To derive the equation for the Phillips curve, we assume that the expected inflation rate (πte) is equal to **Previous period's inflation rate**. This assumption is based on the idea that people form their expectations of future inflation based on past inflation rates since past inflation is often a relevant indicator of what future inflation may be.
The Phillips curve represents the short-run trade-off between inflation and unemployment. It suggests that there is an inverse relationship between these two variables in the short term.
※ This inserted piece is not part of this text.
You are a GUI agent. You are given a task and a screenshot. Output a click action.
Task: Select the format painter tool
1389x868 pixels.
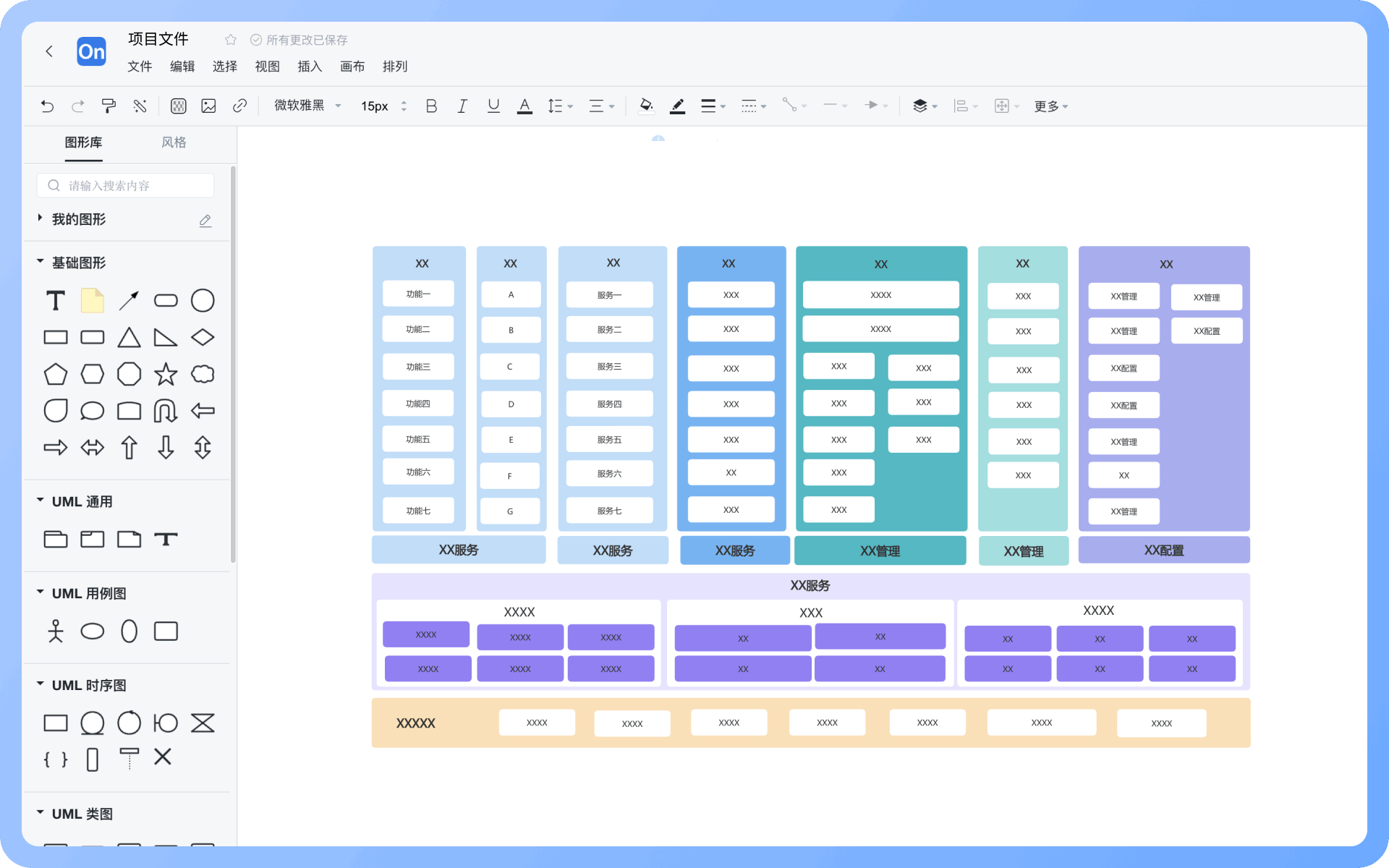109,106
The original Phillips curve was based on empirical observations in the mid-20th century and showed that when unemployment is low, inflation tends to be high, and vice versa.
The equation for the Phillips curve is typically represented as:
πt = πte - β(u - un)
Where:
πt = Current inflation rate
πte = Expected inflation rate
β = Coefficient representing the sensitivity of inflation to the unemployment gap (the gap between the actual unemployment rate u and the natural rate of unemployment un)
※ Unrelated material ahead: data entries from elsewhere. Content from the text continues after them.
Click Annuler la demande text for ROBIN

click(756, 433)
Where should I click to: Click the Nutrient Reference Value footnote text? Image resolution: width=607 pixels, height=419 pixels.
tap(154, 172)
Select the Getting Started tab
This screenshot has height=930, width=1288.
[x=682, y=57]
u = Current unemployment rate
un = Natural rate of unemployment (the rate of unemployment consistent with stable inflation, also known as the non-accelerating inflation rate of unemployment or NAIRU)
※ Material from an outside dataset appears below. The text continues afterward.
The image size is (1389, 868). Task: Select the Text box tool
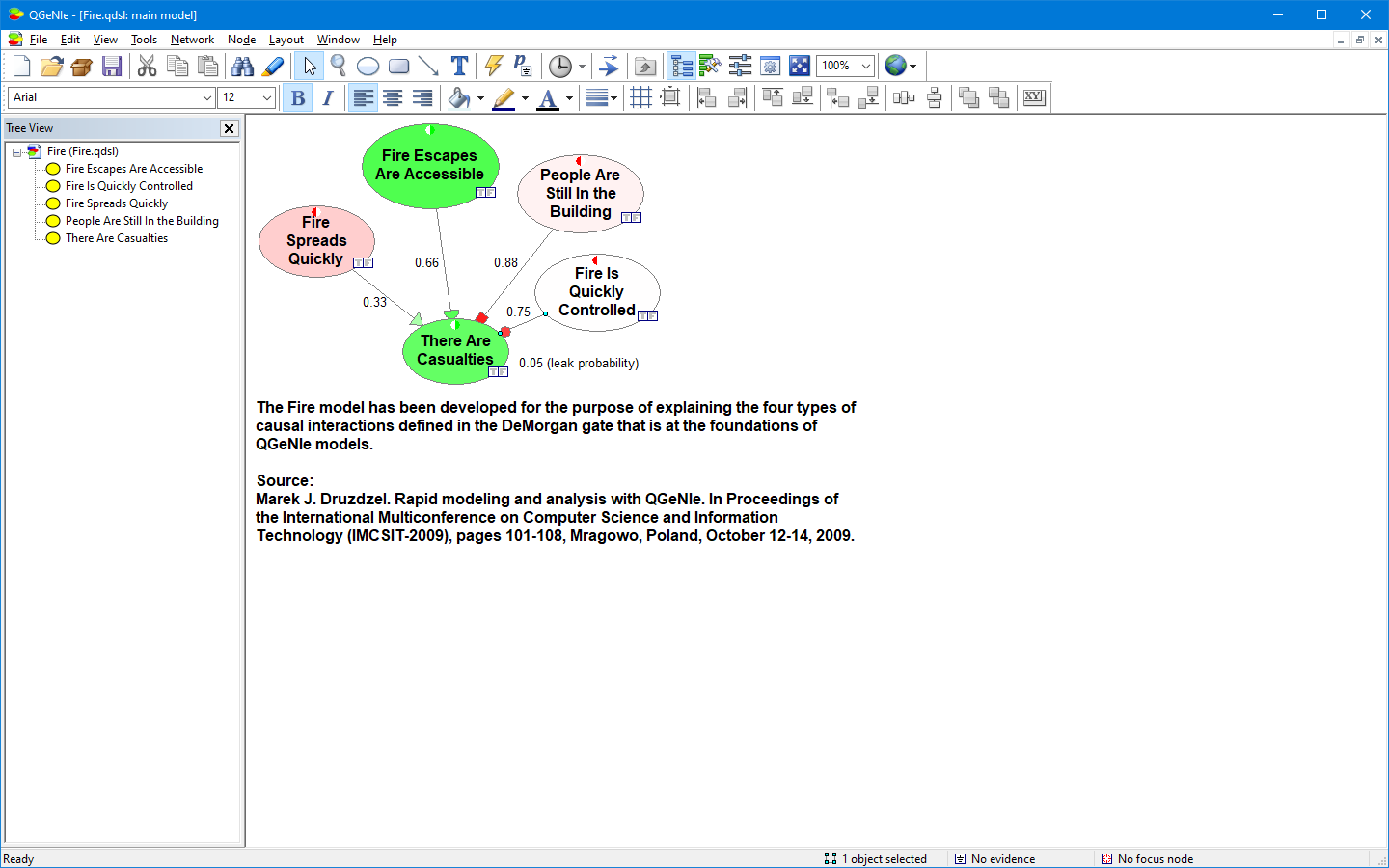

The assumption that expected inflation (πte) is equal to the previous period's inflation rate is known as adaptive expectations. It implies that individuals and firms form their expectations of future inflation based on what inflation was in the recent past, without considering other macroeconomic factors like money growth rates or GDP growth rates. While this assumption is simple and has been used in early versions of the Phillips curve, more sophisticated models and expectations formations have been developed over time to better capture the complexity of inflation expectations in modern economies.